Дед оказался прав — Антон Семенович был действительно очень похож на комиссара эпохи гражданской войны: немногословный, строгий, уверенный в себе человек, без лишних жестов и суетливых улыбок.
Приветствуя меня с самым сердечным радушием, он не потерял в то же время своей сановитой степенности. В эту первую минуту нашей встречи мне почудилось в нем что-то непреклонное, несокрушимое, властное, чем, он очень напомнил мне моего друга Бориса Житкова.
Сильным и четким движением разломив свой початок, он дал половину девочке, которая, очевидно, привыкла получать от него такие дары.
Учтивые юноши тотчас же убежали к товарищам, среди которых было несколько девушек, и тут только я понял, как скучно им было со мною, как хотелось им все это время воротиться к своей прерванной игре.
Антон Семенович дружелюбен и ласков: берет мою тяжелую кошелку, ведет меня в прохладную комнату, знакомит со своими домашними, угощает восхитительной дыней. И все же я на первых порах ощущаю в нем что-то начальственное, и это стесняет меня.
Но девочка, пришедшая вместе со мною, не чувствует ни малейшей стеснительности: получив большую «скибку» дыни, она бесцеремонно карабкается вместе с ней на тахту, поближе к Антону Семеновичу.
В разговоре я упоминаю о том, как полюбились мне юноши, которые, оберегая его сон, так ретиво развлекали меня.

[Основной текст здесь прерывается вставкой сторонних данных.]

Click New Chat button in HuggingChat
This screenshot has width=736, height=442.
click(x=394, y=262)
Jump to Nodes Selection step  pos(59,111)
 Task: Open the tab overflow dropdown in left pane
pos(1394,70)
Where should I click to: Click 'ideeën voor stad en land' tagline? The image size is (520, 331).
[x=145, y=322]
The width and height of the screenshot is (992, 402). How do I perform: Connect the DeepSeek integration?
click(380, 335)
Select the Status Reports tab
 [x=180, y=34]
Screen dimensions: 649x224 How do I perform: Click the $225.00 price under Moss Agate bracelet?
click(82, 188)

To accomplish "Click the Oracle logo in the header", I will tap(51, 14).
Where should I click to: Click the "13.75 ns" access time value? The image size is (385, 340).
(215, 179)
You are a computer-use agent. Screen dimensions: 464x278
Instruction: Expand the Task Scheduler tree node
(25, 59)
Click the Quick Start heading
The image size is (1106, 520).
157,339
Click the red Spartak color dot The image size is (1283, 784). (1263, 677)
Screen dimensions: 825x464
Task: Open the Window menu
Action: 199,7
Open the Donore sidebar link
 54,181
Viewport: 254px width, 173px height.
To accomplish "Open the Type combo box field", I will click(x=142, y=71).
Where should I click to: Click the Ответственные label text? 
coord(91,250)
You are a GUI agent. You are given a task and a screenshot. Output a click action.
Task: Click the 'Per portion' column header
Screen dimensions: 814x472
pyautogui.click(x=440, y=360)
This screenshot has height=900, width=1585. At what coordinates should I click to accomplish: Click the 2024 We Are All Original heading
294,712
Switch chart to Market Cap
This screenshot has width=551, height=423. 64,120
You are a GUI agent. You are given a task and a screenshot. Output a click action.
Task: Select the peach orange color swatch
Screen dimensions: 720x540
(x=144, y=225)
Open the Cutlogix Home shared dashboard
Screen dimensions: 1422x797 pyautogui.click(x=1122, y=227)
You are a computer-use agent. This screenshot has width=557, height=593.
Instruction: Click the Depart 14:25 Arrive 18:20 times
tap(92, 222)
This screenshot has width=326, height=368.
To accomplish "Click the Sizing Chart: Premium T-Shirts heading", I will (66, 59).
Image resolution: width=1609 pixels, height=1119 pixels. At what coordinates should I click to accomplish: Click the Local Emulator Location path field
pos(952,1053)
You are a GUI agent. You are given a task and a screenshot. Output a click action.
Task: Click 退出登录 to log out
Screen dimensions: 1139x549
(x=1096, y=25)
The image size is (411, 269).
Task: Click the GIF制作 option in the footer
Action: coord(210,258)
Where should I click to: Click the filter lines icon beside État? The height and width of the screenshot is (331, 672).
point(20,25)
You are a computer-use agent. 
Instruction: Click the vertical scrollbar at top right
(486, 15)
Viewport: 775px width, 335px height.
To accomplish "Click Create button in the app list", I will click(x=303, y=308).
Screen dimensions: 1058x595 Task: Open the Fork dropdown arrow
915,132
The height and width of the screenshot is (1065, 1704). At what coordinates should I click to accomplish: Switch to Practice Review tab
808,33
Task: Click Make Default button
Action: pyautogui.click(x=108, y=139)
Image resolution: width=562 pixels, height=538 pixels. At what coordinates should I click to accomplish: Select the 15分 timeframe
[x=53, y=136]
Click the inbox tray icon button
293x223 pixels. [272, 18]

Он усмехается и, взяв меня под руку, молча ведет во двор к той площадке, где происходит игра. Походка у него военная, четкая: так ходит командир перед строем.
Я долго любуюсь играющими. Чем-то они напоминают мне оксфордских студентов. Я говорю об этом Антону Семеновичу.
— Правильно, — соглашается он, и в голосе его слышится украинский юмор. — Вон тот кучерявый — талантливейший вор-чемоданщик со станции Лозовая, под Харьковом. Уж на что знаменитые воры работали всегда на Лозовой, а он был самый среди них знаменитый. А тот, в белых брюках, — всего лишь карманник, но тоже очень высокого класса.
Он говорит это как самую обыкновенную вещь, словно и не подозревая, что она может вызвать во мне удивление.
Затем выдерживает долгую паузу и спокойно добавляет в том же тоне:
— А сейчас вон тот — медицинский работник. Неплохой из него выйдет хирург. А этот, в белых брюках, — уж будьте покойны: придет время, вы встанете в очередь, чтоб добыть на его концерты билеты.
Оба они — питомцы Антона Семеновича. Должно быть, приехали его навестить, потому что он уже несколько лет как отошел от своих трудколоний. Их обоих он некогда спас от уголовной карьеры. Ни раньше, ни потом я не видел, чтобы люди так благодарно и преданно любили своего воспитателя. Впоследствии я имел случай не раз убеждаться в привязанности этой молодежи к нему. Но тогда, в первый день нашей встречи, мне, повторяю, больше всего бросилась в глаза деликатность, привитая им Антоном Семеновичем: было ясно, что он требовал от них не только трудовой дисциплины, но и тонкой, задушевной учтивости.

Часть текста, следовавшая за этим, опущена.